[START OF PROVIDED DATA]

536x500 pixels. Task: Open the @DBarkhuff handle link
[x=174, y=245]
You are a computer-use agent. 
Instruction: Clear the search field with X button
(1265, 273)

[END OF PROVIDED DATA]
[START OF PROVIDED DATA]

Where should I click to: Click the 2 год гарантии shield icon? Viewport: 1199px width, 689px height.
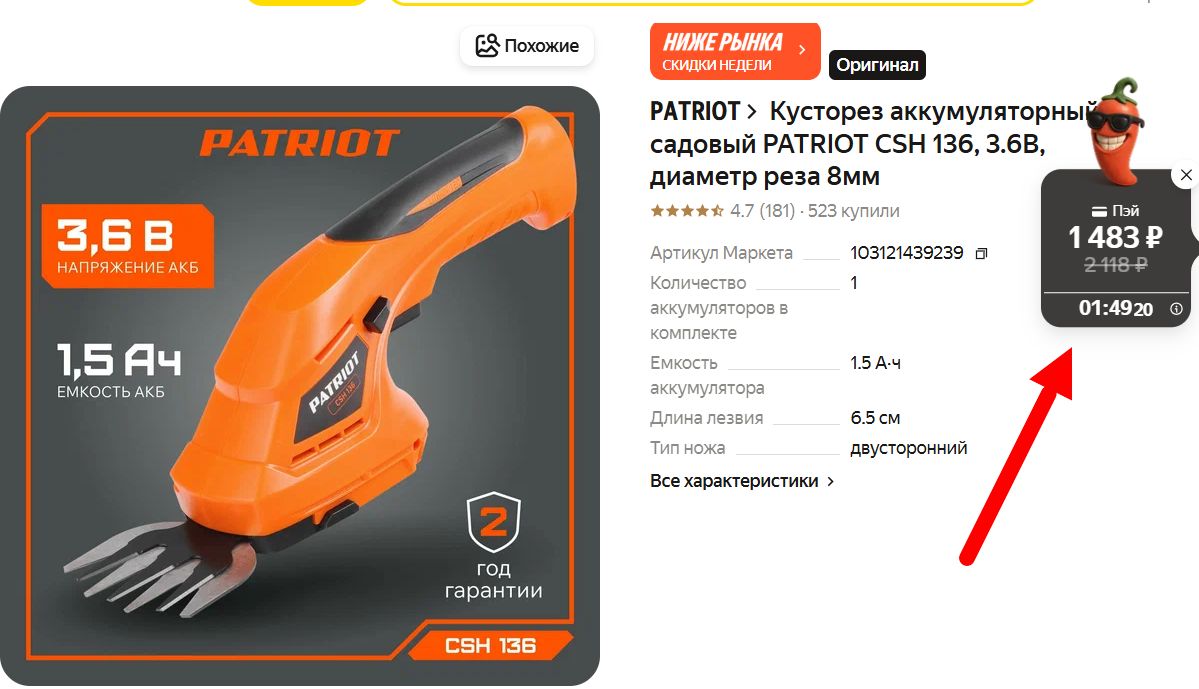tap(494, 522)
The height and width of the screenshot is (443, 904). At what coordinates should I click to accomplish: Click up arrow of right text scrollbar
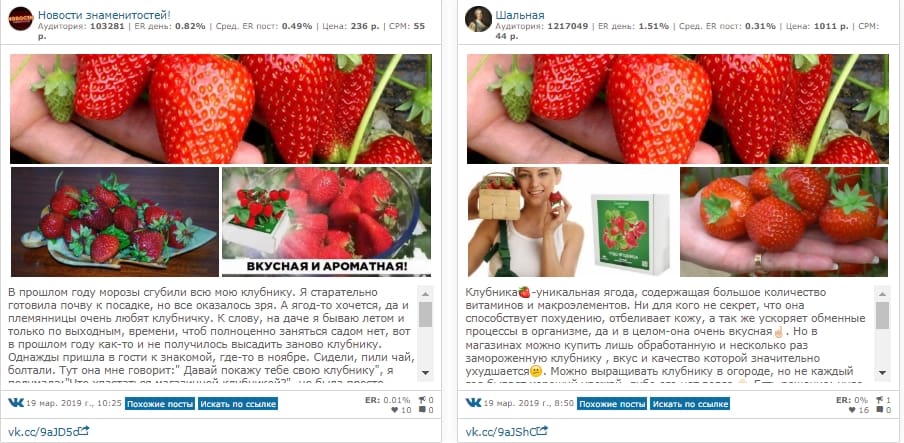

[END OF PROVIDED DATA]

AIM
Copy the records word for word, from the line containing "Where should I" through the line containing "The height and", both lines included. Leave the pictures out.

WRITTEN RESPONSE
Where should I click to: Click the 2 год гарантии shield icon? Viewport: 1199px width, 689px height.
tap(494, 522)
The height and width of the screenshot is (443, 904). At what coordinates should I click to accomplish: Click up arrow of right text scrollbar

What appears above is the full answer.